BRIEF: Could you reproduce, from the records below, everything from the line with "pois chiches (257, 2218)" down to the line with "pois cassés (179, 1999)", keeping both of those lines and changing nothing?

DATA FOR ANALYSIS:
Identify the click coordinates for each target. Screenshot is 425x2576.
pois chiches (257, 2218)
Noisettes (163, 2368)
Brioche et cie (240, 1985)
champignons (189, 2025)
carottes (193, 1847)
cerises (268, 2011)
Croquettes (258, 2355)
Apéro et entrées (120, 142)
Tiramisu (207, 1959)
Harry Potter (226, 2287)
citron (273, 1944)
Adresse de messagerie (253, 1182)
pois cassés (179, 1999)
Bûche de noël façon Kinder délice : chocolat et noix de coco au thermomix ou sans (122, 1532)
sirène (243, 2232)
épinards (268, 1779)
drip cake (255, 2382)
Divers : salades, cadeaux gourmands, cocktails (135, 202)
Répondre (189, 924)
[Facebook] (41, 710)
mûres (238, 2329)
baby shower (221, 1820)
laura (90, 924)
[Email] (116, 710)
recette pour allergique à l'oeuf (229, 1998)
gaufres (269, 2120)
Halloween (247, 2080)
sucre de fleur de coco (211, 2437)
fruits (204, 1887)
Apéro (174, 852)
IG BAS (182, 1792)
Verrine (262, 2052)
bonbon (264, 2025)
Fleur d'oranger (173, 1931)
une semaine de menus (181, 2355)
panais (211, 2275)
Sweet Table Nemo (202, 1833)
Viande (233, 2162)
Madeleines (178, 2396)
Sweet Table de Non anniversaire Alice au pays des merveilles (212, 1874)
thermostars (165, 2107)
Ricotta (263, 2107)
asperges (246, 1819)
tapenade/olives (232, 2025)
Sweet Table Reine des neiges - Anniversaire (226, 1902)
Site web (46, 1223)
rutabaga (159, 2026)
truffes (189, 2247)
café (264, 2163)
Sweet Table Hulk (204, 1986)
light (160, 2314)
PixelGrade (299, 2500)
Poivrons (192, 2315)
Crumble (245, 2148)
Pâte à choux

OUTPUT:
pois chiches (257, 2218)
Noisettes (163, 2368)
Brioche et cie (240, 1985)
champignons (189, 2025)
carottes (193, 1847)
cerises (268, 2011)
Croquettes (258, 2355)
Apéro et entrées (120, 142)
Tiramisu (207, 1959)
Harry Potter (226, 2287)
citron (273, 1944)
Adresse de messagerie (253, 1182)
pois cassés (179, 1999)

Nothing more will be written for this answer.